__Document text__.
=== Begin Enclosure ===

This code will extract two files in which I will work with and create a new folder with only these two files (blast_tile & TIGER_gff) will convert our gff and blast files to csv files.

In [5]:
import os
import shutil
import csv

# specify the parent directory containing the 10 folders
parent_directory = 'Coli_2'

In [7]:
# specify the filenames to extract
filenames = ['genome.IS.nonoverlap.gff', 'genome.IS.blast.tile']

In [8]:
# specify the new folder to copy the extracted files to
new_folder_path = 'test_jobs'
os.makedirs(new_folder_path, exist_ok=True)

In [9]:
# loop through each folder in the parent directory
for folder_name in os.listdir(parent_directory):
    folder_path = os.path.join(parent_directory, folder_name)
    # check if the item is a directory
    if os.path.isdir(folder_path):
        print(f"Processing folder {folder_name}")
        
        # loop through each file in the folder
        for file_name in os.listdir(folder_path):
            file_path = os.path.join(folder_path, file_name)
            
            # check if the file is one we want to extract
            if file_name in filenames and os.path.isfile(file_path):
                
                # create a new folder for the extracted file
                output_folder_path = os.path.join(new_folder_path, f"{folder_name}_files")

=== End Enclosure ===

__Data extract__.
=== Begin Enclosure ===

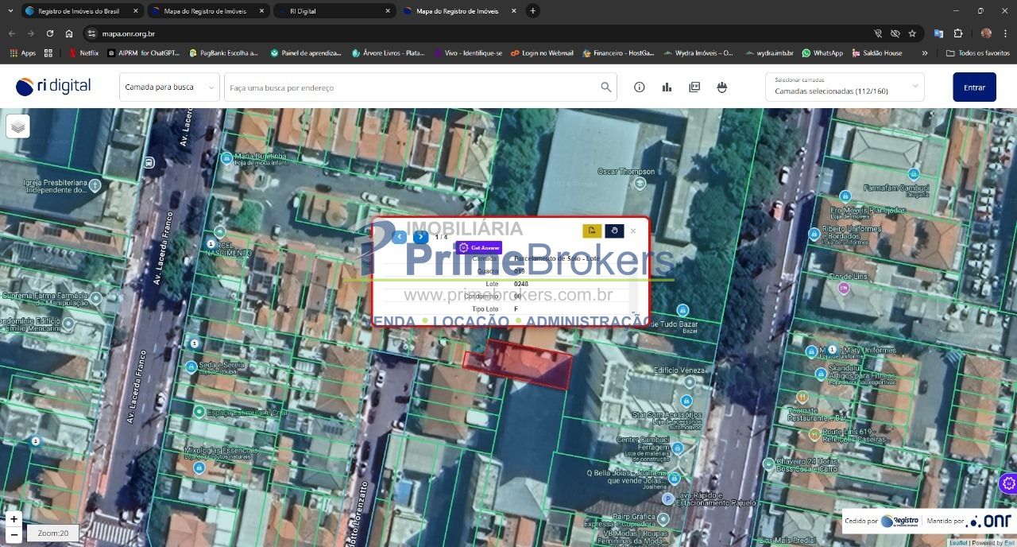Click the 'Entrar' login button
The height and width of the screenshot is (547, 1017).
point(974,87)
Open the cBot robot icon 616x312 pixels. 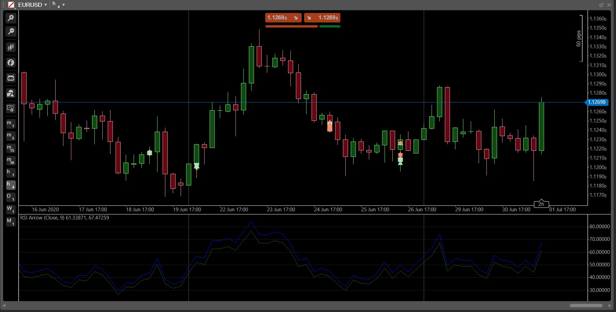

=== End Enclosure ===
=== Begin Enclosure ===

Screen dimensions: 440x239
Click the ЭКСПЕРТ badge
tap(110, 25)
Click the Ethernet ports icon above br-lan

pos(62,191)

=== End Enclosure ===

__Required actions__.
[1] From the file-extraction code, output the stretch from "# specify the parent" through "os.makedirs(new_folder_path, exist_ok=True)" word for word.
[2] Answer these questions from the file-extraction code:
(a) What directory is assigned to parent_directory?
(b) What is the name of the new folder the extracted files are copied to?
(c) What suffix is added to each folder name when the output folder for an extracted file is created?

__Written answers__.
[1]
# specify the parent directory containing the 10 folders
parent_directory = 'Coli_2'

In [7]:
# specify the filenames to extract
filenames = ['genome.IS.nonoverlap.gff', 'genome.IS.blast.tile']

In [8]:
# specify the new folder to copy the extracted files to
new_folder_path = 'test_jobs'
os.makedirs(new_folder_path, exist_ok=True)

[2]
(a) 'Coli_2'
(b) 'test_jobs'
(c) "_files"